What goes into design controls?
Design and development planning are the first elements in the design control process. The plan includes activities, dates and responsible people. It is documented and updated as it evolves. This leads to the next element, design input.
Design input comes from users, patients, physicians and other stakeholders. The design process results in design output, which is documentation describing the product. Design reviews occur throughout design development to check the design results and identify issues.
Verification ensures that the design outputs completely and unambiguously match the design input. During verification, personnel should be able to answer questions like:
- Do we have all the documentation we need?
- Who has approved it and when?
- What’s missing?
Design transfer is the process of providing manufacturing with the design output they need, including bills of materials, drawings and assembly instructions. Although design transfer is not frequently cited in 483s, it can cause delays and errors when companies transfer information manually from engineering to operations.
The next element is validation—testing to make sure the manufactured product meets the users’ needs. All these tests and results must be documented.
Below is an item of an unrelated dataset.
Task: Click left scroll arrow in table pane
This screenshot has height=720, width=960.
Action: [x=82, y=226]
Validation is the most commonly referenced sub-part of the design controls 483s.
Design changes are the second-most cited issue under design controls. After releasing the first revision, updating enterprise system planning software and other downstream systems can be tricky. Many aspects of the design may have changed, which makes it essential to understand what has changed as well as if components were added or removed. It’s also important to ensure that supporting documents have been updated. Change processes can have many variables making documenting and following those processes more difficult.
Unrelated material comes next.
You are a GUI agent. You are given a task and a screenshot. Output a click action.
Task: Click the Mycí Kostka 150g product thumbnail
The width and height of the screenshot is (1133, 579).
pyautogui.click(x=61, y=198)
Finally, the design history file (DHF) is the compilation of a company’s product design documentation and its evolution. This is an administration-heavy element that can be cumbersome to maintain and use.
Traditional, document-centric quality management system (QMS) solutions can help simplify some of these processes. However, a product-centric QMS solution uses a single system to manage the foundational product record in context with all related quality processes. This connected product record includes a relational bill of materials (BOM), approved manufacturers list (AML), and changes (ECOs). Managing the quality processes in the same system creates better visibility of issues and faster resolution with connected quality records like complaints and CAPAs that can drive ECOs to correct any design issues.
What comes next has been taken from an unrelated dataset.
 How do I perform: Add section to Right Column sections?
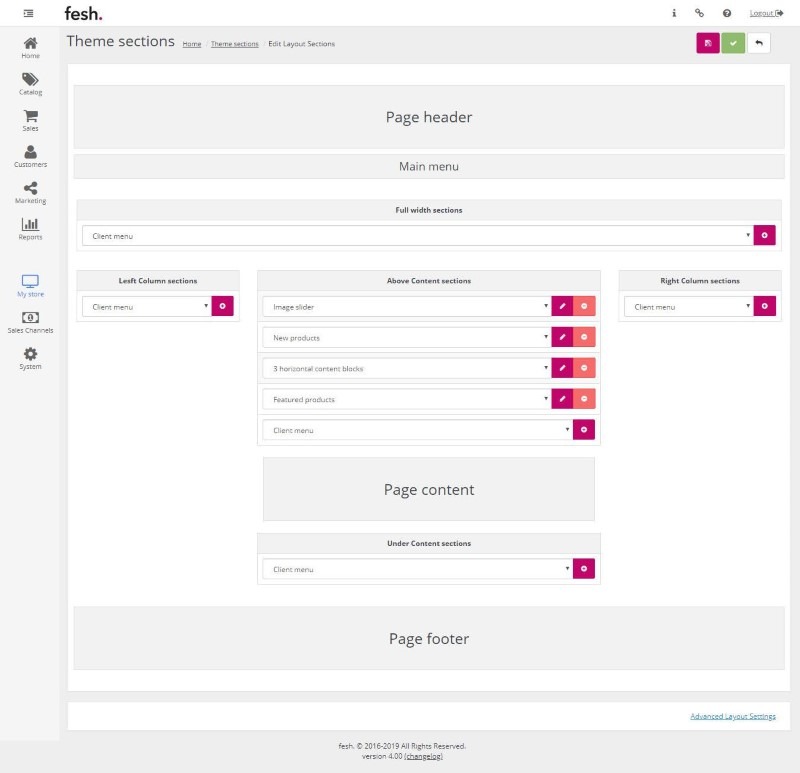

Ultimately, having a product-centric QMS helps companies with design transfer and design change processes as well as the FDA-required file management. This also helps medical device companies establish solid design controls to avoid FDA warnings that can result in lost revenue, patient health issues, or, in some cases, death.
Medical device companies need full control, visibility and traceability throughout the design, development and manufacturing process.
Ann McGuire is product marketing manager for Arena Solutions.
The opinions expressed in this blog post are the author’s only and do not necessarily reflect those of Medical Design and Outsourcing or its employees.